*EXERCISE GOAL*
An exact, complete copy of the data that follows is needed.

*RECORD EXTRACTS*
- Opening Delimiter -

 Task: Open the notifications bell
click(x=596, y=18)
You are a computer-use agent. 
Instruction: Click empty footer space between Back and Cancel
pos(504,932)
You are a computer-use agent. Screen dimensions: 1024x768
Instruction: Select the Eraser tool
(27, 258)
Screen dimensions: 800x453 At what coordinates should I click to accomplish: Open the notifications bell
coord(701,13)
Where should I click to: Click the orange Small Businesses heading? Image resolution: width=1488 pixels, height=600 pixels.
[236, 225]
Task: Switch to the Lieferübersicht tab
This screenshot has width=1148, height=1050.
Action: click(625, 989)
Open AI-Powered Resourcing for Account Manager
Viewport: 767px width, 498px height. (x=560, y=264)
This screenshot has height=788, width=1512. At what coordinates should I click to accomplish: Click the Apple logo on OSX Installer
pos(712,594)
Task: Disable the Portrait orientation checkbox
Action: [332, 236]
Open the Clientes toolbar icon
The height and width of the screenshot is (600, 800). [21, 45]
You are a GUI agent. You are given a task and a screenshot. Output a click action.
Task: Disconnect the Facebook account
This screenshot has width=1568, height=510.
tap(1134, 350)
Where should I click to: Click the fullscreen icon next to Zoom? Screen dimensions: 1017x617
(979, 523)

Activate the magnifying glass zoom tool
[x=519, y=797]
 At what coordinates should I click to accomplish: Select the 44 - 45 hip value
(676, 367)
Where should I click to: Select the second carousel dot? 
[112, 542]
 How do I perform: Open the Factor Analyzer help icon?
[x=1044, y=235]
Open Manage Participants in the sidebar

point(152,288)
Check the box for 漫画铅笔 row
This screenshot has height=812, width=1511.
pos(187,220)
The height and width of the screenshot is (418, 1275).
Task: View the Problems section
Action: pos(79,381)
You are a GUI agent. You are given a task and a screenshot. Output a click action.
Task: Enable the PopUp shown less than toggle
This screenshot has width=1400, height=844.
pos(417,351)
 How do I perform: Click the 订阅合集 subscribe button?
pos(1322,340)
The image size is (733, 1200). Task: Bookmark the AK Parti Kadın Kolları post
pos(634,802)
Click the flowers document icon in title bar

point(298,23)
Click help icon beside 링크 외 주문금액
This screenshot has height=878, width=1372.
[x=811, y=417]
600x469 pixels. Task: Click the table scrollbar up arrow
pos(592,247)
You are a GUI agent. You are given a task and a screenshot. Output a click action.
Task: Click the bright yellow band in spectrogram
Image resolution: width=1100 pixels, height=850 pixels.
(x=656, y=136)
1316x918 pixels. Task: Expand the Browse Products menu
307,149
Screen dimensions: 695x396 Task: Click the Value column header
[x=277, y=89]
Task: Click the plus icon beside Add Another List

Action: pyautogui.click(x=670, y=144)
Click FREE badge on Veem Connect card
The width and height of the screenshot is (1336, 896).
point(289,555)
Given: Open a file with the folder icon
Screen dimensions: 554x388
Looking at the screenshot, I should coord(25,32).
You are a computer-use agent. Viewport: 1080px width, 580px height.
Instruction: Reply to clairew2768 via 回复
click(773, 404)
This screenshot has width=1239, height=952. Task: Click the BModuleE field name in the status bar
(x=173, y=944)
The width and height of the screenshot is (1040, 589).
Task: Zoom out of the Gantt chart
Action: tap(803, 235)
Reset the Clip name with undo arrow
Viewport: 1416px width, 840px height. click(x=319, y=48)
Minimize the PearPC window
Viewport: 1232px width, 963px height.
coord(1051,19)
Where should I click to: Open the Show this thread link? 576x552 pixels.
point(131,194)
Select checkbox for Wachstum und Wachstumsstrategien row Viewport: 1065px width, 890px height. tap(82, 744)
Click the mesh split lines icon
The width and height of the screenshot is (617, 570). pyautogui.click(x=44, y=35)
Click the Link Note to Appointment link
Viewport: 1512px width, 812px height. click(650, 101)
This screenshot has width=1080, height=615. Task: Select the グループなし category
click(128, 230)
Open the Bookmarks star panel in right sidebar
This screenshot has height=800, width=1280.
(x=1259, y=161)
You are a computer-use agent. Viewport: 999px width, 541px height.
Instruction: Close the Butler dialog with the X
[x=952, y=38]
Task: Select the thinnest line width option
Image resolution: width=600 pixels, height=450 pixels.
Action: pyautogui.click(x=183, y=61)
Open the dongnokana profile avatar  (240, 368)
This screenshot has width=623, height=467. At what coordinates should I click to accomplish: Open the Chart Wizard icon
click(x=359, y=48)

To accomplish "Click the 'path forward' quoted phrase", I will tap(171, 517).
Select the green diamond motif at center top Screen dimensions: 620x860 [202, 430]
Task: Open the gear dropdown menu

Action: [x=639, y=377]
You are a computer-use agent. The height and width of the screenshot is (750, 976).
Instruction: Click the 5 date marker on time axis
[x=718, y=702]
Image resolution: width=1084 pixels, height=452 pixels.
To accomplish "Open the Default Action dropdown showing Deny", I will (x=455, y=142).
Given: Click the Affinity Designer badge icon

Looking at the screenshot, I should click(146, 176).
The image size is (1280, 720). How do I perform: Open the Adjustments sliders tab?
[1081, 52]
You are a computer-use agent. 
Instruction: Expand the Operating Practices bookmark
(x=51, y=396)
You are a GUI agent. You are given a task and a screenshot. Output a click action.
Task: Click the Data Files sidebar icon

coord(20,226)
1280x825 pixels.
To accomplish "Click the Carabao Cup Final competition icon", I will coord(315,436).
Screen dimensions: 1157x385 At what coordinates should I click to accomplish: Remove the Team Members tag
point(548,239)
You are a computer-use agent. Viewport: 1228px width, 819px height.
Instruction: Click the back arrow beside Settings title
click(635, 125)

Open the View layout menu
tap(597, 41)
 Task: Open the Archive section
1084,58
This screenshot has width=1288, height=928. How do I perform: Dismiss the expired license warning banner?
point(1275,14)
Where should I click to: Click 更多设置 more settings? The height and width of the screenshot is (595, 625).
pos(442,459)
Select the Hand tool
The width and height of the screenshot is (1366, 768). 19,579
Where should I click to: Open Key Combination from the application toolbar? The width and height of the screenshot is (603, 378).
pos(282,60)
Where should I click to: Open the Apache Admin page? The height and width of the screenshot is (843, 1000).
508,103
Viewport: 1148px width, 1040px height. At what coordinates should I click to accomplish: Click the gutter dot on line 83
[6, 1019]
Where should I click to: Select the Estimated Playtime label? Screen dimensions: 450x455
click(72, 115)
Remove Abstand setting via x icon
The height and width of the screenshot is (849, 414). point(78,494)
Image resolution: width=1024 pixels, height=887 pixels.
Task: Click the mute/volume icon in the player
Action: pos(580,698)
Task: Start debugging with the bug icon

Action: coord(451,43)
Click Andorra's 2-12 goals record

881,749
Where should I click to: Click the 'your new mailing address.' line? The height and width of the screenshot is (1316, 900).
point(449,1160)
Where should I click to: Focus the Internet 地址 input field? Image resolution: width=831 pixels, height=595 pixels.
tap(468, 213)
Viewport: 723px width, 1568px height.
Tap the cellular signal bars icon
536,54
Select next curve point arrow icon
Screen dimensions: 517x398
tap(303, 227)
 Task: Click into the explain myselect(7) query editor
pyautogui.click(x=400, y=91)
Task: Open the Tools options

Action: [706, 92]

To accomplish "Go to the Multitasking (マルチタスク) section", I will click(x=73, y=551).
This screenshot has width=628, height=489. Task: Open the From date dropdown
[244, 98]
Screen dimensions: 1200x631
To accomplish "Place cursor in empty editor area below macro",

- Closing Delimiter -

*COMPLETED TASK*
 Task: Open the notifications bell
click(x=596, y=18)
You are a computer-use agent. 
Instruction: Click empty footer space between Back and Cancel
pos(504,932)
You are a computer-use agent. Screen dimensions: 1024x768
Instruction: Select the Eraser tool
(27, 258)
Screen dimensions: 800x453 At what coordinates should I click to accomplish: Open the notifications bell
coord(701,13)
Where should I click to: Click the orange Small Businesses heading? Image resolution: width=1488 pixels, height=600 pixels.
[236, 225]
Task: Switch to the Lieferübersicht tab
This screenshot has width=1148, height=1050.
Action: click(625, 989)
Open AI-Powered Resourcing for Account Manager
Viewport: 767px width, 498px height. (x=560, y=264)
This screenshot has height=788, width=1512. At what coordinates should I click to accomplish: Click the Apple logo on OSX Installer
pos(712,594)
Task: Disable the Portrait orientation checkbox
Action: [332, 236]
Open the Clientes toolbar icon
The height and width of the screenshot is (600, 800). [21, 45]
You are a GUI agent. You are given a task and a screenshot. Output a click action.
Task: Disconnect the Facebook account
This screenshot has width=1568, height=510.
tap(1134, 350)
Where should I click to: Click the fullscreen icon next to Zoom? Screen dimensions: 1017x617
(979, 523)

Activate the magnifying glass zoom tool
[x=519, y=797]
 At what coordinates should I click to accomplish: Select the 44 - 45 hip value
(676, 367)
Where should I click to: Select the second carousel dot? 
[112, 542]
 How do I perform: Open the Factor Analyzer help icon?
[x=1044, y=235]
Open Manage Participants in the sidebar

point(152,288)
Check the box for 漫画铅笔 row
This screenshot has height=812, width=1511.
pos(187,220)
The height and width of the screenshot is (418, 1275).
Task: View the Problems section
Action: pos(79,381)
You are a GUI agent. You are given a task and a screenshot. Output a click action.
Task: Enable the PopUp shown less than toggle
This screenshot has width=1400, height=844.
pos(417,351)
 How do I perform: Click the 订阅合集 subscribe button?
pos(1322,340)
The image size is (733, 1200). Task: Bookmark the AK Parti Kadın Kolları post
pos(634,802)
Click the flowers document icon in title bar

point(298,23)
Click help icon beside 링크 외 주문금액
This screenshot has height=878, width=1372.
[x=811, y=417]
600x469 pixels. Task: Click the table scrollbar up arrow
pos(592,247)
You are a GUI agent. You are given a task and a screenshot. Output a click action.
Task: Click the bright yellow band in spectrogram
Image resolution: width=1100 pixels, height=850 pixels.
(x=656, y=136)
1316x918 pixels. Task: Expand the Browse Products menu
307,149
Screen dimensions: 695x396 Task: Click the Value column header
[x=277, y=89]
Task: Click the plus icon beside Add Another List

Action: pyautogui.click(x=670, y=144)
Click FREE badge on Veem Connect card
The width and height of the screenshot is (1336, 896).
point(289,555)
Given: Open a file with the folder icon
Screen dimensions: 554x388
Looking at the screenshot, I should coord(25,32).
You are a computer-use agent. Viewport: 1080px width, 580px height.
Instruction: Reply to clairew2768 via 回复
click(773, 404)
This screenshot has width=1239, height=952. Task: Click the BModuleE field name in the status bar
(x=173, y=944)
The width and height of the screenshot is (1040, 589).
Task: Zoom out of the Gantt chart
Action: tap(803, 235)
Reset the Clip name with undo arrow
Viewport: 1416px width, 840px height. click(x=319, y=48)
Minimize the PearPC window
Viewport: 1232px width, 963px height.
coord(1051,19)
Where should I click to: Open the Show this thread link? 576x552 pixels.
point(131,194)
Select checkbox for Wachstum und Wachstumsstrategien row Viewport: 1065px width, 890px height. tap(82, 744)
Click the mesh split lines icon
The width and height of the screenshot is (617, 570). pyautogui.click(x=44, y=35)
Click the Link Note to Appointment link
Viewport: 1512px width, 812px height. click(650, 101)
This screenshot has width=1080, height=615. Task: Select the グループなし category
click(128, 230)
Open the Bookmarks star panel in right sidebar
This screenshot has height=800, width=1280.
(x=1259, y=161)
You are a computer-use agent. Viewport: 999px width, 541px height.
Instruction: Close the Butler dialog with the X
[x=952, y=38]
Task: Select the thinnest line width option
Image resolution: width=600 pixels, height=450 pixels.
Action: pyautogui.click(x=183, y=61)
Open the dongnokana profile avatar  (240, 368)
This screenshot has width=623, height=467. At what coordinates should I click to accomplish: Open the Chart Wizard icon
click(x=359, y=48)

To accomplish "Click the 'path forward' quoted phrase", I will tap(171, 517).
Select the green diamond motif at center top Screen dimensions: 620x860 [202, 430]
Task: Open the gear dropdown menu

Action: [x=639, y=377]
You are a computer-use agent. The height and width of the screenshot is (750, 976).
Instruction: Click the 5 date marker on time axis
[x=718, y=702]
Image resolution: width=1084 pixels, height=452 pixels.
To accomplish "Open the Default Action dropdown showing Deny", I will (x=455, y=142).
Given: Click the Affinity Designer badge icon

Looking at the screenshot, I should click(146, 176).
The image size is (1280, 720). How do I perform: Open the Adjustments sliders tab?
[1081, 52]
You are a computer-use agent. 
Instruction: Expand the Operating Practices bookmark
(x=51, y=396)
You are a GUI agent. You are given a task and a screenshot. Output a click action.
Task: Click the Data Files sidebar icon

coord(20,226)
1280x825 pixels.
To accomplish "Click the Carabao Cup Final competition icon", I will coord(315,436).
Screen dimensions: 1157x385 At what coordinates should I click to accomplish: Remove the Team Members tag
point(548,239)
You are a computer-use agent. Viewport: 1228px width, 819px height.
Instruction: Click the back arrow beside Settings title
click(635, 125)

Open the View layout menu
tap(597, 41)
 Task: Open the Archive section
1084,58
This screenshot has width=1288, height=928. How do I perform: Dismiss the expired license warning banner?
point(1275,14)
Where should I click to: Click 更多设置 more settings? The height and width of the screenshot is (595, 625).
pos(442,459)
Select the Hand tool
The width and height of the screenshot is (1366, 768). 19,579
Where should I click to: Open Key Combination from the application toolbar? The width and height of the screenshot is (603, 378).
pos(282,60)
Where should I click to: Open the Apache Admin page? The height and width of the screenshot is (843, 1000).
508,103
Viewport: 1148px width, 1040px height. At what coordinates should I click to accomplish: Click the gutter dot on line 83
[6, 1019]
Where should I click to: Select the Estimated Playtime label? Screen dimensions: 450x455
click(72, 115)
Remove Abstand setting via x icon
The height and width of the screenshot is (849, 414). point(78,494)
Image resolution: width=1024 pixels, height=887 pixels.
Task: Click the mute/volume icon in the player
Action: pos(580,698)
Task: Start debugging with the bug icon

Action: coord(451,43)
Click Andorra's 2-12 goals record

881,749
Where should I click to: Click the 'your new mailing address.' line? The height and width of the screenshot is (1316, 900).
point(449,1160)
Where should I click to: Focus the Internet 地址 input field? Image resolution: width=831 pixels, height=595 pixels.
tap(468, 213)
Viewport: 723px width, 1568px height.
Tap the cellular signal bars icon
536,54
Select next curve point arrow icon
Screen dimensions: 517x398
tap(303, 227)
 Task: Click into the explain myselect(7) query editor
pyautogui.click(x=400, y=91)
Task: Open the Tools options

Action: [706, 92]

To accomplish "Go to the Multitasking (マルチタスク) section", I will click(x=73, y=551).
This screenshot has width=628, height=489. Task: Open the From date dropdown
[244, 98]
Screen dimensions: 1200x631
To accomplish "Place cursor in empty editor area below macro",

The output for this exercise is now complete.